▸ What you have to do: Pull out each line of the items below that contains the word "axis". Treat uppercase and lowercase as different.
==== Provided data
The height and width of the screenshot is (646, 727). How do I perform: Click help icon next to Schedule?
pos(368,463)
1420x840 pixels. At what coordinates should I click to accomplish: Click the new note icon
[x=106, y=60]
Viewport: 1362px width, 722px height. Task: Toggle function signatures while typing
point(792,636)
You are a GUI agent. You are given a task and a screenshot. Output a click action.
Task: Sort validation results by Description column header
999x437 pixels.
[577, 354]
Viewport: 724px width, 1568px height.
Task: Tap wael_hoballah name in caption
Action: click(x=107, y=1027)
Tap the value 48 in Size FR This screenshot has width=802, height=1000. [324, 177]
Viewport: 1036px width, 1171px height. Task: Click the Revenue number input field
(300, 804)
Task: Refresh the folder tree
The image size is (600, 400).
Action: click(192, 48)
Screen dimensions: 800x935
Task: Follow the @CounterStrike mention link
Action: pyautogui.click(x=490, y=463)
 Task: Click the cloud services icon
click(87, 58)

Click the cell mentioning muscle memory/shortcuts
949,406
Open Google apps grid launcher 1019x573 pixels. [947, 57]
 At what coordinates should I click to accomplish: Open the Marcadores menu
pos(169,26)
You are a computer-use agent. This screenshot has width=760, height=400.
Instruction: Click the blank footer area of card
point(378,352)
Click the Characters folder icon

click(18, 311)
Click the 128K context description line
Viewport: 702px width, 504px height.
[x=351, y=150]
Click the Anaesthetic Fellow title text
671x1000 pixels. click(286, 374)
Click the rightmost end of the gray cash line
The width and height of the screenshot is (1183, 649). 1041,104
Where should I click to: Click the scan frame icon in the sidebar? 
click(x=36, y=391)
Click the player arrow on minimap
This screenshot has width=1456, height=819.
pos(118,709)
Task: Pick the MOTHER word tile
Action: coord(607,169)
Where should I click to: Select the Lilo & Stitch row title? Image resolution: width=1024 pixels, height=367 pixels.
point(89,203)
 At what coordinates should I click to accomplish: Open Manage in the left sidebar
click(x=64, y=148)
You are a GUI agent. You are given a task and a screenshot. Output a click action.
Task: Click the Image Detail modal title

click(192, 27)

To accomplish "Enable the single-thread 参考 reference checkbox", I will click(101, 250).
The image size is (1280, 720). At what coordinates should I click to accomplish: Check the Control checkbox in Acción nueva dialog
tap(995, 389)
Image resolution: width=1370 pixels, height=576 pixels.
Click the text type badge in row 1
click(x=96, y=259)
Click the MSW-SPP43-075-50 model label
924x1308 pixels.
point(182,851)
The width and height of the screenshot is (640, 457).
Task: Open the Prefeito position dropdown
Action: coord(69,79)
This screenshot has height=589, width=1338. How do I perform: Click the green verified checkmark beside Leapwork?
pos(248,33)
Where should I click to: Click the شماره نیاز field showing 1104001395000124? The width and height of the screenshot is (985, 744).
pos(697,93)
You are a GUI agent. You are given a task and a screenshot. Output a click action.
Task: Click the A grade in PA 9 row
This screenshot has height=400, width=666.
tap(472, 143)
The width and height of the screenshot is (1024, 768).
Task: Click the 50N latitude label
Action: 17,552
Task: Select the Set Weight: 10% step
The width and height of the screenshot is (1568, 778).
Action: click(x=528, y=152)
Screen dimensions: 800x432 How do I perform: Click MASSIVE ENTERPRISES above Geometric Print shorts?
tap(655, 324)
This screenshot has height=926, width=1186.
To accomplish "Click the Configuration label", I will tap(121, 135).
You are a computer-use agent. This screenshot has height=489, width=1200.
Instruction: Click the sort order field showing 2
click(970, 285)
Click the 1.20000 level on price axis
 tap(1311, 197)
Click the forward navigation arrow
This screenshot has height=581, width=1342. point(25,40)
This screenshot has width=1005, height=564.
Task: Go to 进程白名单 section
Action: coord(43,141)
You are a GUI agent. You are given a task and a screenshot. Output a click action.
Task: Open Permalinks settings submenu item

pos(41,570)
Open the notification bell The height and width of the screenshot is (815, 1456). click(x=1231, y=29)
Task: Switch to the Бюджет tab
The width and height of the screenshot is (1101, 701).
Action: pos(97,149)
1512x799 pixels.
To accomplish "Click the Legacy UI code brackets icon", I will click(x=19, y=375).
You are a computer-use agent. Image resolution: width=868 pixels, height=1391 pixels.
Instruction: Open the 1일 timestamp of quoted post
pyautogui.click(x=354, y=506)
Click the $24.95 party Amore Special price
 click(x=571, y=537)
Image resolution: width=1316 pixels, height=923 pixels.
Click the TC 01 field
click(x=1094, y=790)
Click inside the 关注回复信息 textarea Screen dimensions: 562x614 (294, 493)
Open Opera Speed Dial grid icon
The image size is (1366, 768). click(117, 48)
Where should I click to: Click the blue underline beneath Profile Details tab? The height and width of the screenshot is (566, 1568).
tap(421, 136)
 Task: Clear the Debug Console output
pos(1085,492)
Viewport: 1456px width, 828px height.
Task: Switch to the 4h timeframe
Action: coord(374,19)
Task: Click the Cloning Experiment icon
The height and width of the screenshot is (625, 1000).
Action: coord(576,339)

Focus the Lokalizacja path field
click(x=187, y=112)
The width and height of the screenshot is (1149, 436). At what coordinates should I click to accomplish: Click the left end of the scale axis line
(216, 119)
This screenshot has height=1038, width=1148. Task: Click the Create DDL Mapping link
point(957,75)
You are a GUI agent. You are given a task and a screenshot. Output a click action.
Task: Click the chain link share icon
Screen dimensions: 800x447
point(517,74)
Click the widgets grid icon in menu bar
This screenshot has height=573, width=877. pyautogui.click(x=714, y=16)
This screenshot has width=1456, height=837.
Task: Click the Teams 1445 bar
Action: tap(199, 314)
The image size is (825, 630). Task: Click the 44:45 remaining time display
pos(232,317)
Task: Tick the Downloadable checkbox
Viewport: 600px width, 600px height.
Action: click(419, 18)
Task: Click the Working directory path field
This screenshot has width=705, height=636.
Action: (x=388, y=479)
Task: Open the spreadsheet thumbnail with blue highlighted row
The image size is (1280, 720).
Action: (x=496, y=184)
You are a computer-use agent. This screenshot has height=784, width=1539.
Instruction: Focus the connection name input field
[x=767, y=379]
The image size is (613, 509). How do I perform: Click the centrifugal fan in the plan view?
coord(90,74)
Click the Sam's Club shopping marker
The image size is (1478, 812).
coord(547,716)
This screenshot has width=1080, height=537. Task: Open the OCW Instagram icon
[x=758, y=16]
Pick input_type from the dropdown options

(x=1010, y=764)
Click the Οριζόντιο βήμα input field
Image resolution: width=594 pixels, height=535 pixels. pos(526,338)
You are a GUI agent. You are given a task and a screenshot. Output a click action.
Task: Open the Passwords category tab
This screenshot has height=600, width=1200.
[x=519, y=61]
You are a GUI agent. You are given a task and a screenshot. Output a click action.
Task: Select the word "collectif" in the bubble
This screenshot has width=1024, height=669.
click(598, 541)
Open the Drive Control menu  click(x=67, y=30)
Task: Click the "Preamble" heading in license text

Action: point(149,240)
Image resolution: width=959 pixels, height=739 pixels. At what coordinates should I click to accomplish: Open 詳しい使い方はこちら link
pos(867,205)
========
▸ Expected answer:
Click the 1.20000 level on price axis
The width and height of the screenshot is (1149, 436). At what coordinates should I click to accomplish: Click the left end of the scale axis line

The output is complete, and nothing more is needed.